As denúncias que o massacram tão gravemente – um terremoto sobre a igreja doméstica de Piracicaba – têm que ser enfrentadas. Se verdadeiras, que ele se afaste. Se caluniosas, que ele busque a justiça dos homens. É aterradora a hipótese de que – enquanto Francisco alimenta o mundo de esperanças e de generosidade – ainda possa haver, no clero e no laicato consciente, quem o ignore com tanta desfaçatez.

Fernando Mason não pode ignorar as terríveis acusações que, aberta e publicamente, lhe estão sendo, feitas. Não se trata de denúncias anônimas, irresponsáveis.
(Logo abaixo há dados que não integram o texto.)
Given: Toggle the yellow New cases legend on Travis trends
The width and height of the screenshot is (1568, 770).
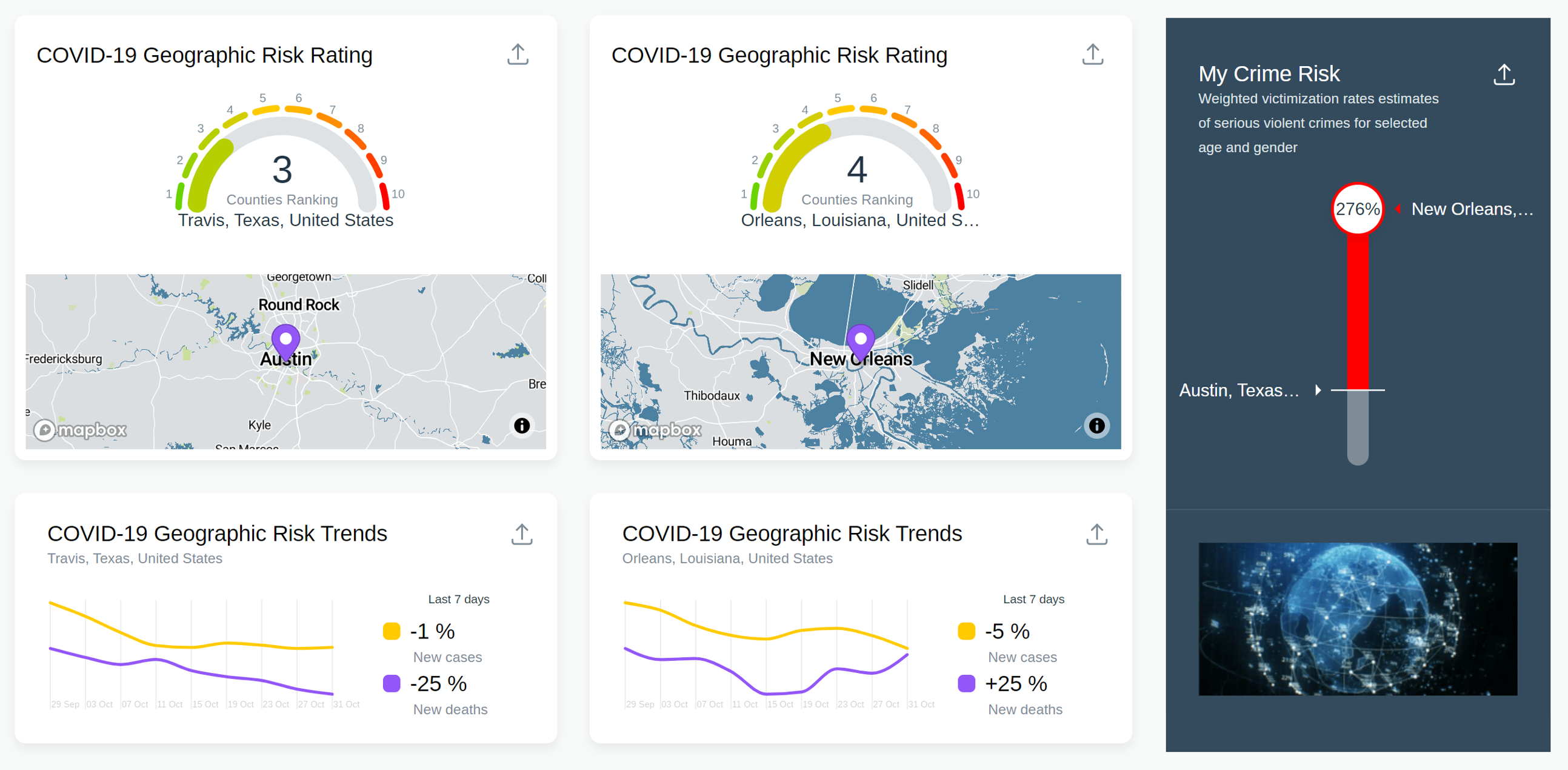Looking at the screenshot, I should click(393, 631).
Seus autores estão levando-as a outras autoridades eclesiásticas, pretendendo chegar ao Vaticano. Fernando Mason deve explicações à comunidade onde atua. Pelo menos, para não ser identificado como um Bórgia numa diocese caipira.

1 comentário

  1. Antonio Carlos em 17/04/2016 às 12:18

    Se eu tivesse tido a coragem de deixar minha família, amigos; minha terra e minha cultura para vir do outro lado do mundo por causa do Evangelho; e tivesse tido a graça de atingir a plenitude do sacerdócio que é o episcopado, gostaria de fazer de tudo para honrar tão sublime vocação, tão honroso chamado. Caso não conseguisse, o que não seria nenhum demérito, gostaria que Deus me desse a graça e novamente a coragem de sair de campo. Nosso bispo deve ter muitas qualidades, mas pastor que cuida das ovelhas e se preocupa com as desviadas; profeta que denuncia injustiças e anuncia a VERDADE; pai que acolhe, defende, exorta; e exemplo de seguidor de Jesus que não é.